EXERCISE DETAILS:
For each line below that includes the string "page", show the whole line.

==============================

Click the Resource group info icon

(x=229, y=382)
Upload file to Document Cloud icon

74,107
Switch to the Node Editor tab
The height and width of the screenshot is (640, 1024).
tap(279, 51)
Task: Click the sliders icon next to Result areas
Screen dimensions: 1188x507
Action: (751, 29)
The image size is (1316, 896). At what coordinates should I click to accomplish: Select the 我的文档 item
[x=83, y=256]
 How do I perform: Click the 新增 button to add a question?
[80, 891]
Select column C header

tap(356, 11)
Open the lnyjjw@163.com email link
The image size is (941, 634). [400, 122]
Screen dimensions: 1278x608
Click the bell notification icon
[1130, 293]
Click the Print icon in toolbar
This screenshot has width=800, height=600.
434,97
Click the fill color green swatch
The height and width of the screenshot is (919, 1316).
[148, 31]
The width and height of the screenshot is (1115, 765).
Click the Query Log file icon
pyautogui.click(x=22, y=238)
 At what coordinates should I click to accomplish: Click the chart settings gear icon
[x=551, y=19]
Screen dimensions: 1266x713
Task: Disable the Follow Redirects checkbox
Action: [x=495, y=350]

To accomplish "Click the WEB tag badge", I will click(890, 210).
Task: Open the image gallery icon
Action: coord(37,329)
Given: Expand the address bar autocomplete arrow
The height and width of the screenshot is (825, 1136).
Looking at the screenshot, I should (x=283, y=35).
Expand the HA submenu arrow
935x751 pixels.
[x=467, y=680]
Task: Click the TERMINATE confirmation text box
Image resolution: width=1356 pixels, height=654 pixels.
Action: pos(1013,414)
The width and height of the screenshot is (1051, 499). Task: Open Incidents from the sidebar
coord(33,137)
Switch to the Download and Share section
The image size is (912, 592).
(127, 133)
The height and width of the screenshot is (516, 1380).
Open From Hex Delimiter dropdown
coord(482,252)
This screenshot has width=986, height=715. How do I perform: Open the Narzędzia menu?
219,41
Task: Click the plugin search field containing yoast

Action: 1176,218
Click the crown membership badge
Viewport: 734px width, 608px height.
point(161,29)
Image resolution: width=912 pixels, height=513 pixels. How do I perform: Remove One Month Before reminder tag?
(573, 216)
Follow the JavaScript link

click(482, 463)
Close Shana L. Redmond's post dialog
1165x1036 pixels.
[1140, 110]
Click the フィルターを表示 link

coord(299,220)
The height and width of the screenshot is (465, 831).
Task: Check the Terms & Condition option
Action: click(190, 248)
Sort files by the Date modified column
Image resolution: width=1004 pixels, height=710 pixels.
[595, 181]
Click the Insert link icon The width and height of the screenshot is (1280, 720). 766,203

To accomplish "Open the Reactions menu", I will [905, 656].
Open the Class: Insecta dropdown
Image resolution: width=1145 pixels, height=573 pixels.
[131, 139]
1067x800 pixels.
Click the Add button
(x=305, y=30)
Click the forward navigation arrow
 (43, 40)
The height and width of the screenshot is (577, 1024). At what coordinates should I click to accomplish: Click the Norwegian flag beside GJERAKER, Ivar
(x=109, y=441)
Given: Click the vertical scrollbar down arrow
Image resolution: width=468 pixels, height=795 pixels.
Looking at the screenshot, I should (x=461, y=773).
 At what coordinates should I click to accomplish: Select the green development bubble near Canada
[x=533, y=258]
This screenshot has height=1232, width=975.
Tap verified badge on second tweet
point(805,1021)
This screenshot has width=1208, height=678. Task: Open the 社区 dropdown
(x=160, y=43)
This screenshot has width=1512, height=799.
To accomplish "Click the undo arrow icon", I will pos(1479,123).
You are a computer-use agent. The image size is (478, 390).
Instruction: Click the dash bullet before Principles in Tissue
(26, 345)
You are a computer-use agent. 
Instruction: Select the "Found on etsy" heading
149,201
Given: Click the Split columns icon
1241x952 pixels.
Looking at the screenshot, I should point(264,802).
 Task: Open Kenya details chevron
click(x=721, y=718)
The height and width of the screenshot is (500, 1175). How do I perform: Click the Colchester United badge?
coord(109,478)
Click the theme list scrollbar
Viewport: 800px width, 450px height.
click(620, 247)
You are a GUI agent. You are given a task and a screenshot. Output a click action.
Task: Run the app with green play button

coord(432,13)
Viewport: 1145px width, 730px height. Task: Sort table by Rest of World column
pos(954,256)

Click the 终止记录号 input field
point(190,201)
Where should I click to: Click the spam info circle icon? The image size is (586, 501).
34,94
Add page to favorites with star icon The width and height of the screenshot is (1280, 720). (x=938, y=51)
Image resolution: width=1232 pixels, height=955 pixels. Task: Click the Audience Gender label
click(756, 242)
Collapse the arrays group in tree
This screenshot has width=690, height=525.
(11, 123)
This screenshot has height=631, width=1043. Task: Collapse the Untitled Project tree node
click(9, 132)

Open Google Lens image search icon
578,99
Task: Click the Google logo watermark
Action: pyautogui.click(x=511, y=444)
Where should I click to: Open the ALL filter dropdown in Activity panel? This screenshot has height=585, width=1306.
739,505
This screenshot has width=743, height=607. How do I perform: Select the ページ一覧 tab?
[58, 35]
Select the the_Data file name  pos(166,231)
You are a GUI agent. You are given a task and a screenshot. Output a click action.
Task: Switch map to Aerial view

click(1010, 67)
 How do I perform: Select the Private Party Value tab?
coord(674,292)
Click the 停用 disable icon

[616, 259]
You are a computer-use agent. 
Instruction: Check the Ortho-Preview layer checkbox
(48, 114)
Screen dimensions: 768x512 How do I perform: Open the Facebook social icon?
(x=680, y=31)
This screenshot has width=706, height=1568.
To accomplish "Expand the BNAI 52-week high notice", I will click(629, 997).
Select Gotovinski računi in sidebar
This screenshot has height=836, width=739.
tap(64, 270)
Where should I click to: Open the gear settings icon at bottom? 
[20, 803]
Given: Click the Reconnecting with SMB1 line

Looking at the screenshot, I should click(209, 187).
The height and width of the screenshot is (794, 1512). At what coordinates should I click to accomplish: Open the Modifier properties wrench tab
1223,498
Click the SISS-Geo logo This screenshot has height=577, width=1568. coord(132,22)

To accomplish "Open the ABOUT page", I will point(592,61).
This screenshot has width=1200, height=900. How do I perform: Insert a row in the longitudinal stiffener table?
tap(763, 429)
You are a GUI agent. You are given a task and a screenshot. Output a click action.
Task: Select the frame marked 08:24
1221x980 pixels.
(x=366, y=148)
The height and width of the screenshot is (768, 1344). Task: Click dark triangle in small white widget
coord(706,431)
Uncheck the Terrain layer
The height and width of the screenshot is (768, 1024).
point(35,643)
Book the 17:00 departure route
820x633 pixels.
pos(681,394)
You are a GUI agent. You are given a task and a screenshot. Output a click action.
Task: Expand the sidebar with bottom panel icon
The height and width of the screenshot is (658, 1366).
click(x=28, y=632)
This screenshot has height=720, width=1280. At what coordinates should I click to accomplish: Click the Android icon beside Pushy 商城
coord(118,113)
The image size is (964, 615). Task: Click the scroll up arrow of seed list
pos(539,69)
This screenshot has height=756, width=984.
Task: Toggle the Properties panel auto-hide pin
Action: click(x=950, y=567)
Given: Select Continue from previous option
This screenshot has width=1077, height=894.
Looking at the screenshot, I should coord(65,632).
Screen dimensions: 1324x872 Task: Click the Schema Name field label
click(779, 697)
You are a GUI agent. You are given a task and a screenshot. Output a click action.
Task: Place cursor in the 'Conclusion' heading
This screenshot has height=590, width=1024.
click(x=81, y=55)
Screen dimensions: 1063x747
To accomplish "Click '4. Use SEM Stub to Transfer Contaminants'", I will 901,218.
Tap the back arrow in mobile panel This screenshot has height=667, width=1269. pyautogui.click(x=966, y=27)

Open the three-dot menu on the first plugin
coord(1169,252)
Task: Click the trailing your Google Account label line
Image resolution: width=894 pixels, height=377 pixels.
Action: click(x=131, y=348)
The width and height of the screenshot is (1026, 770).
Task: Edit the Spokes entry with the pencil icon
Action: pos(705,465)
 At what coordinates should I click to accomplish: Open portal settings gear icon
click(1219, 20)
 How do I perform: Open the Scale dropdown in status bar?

==============================

PROBLEM SOLUTION:
Add page to favorites with star icon The width and height of the screenshot is (1280, 720). (x=938, y=51)
To accomplish "Open the ABOUT page", I will point(592,61).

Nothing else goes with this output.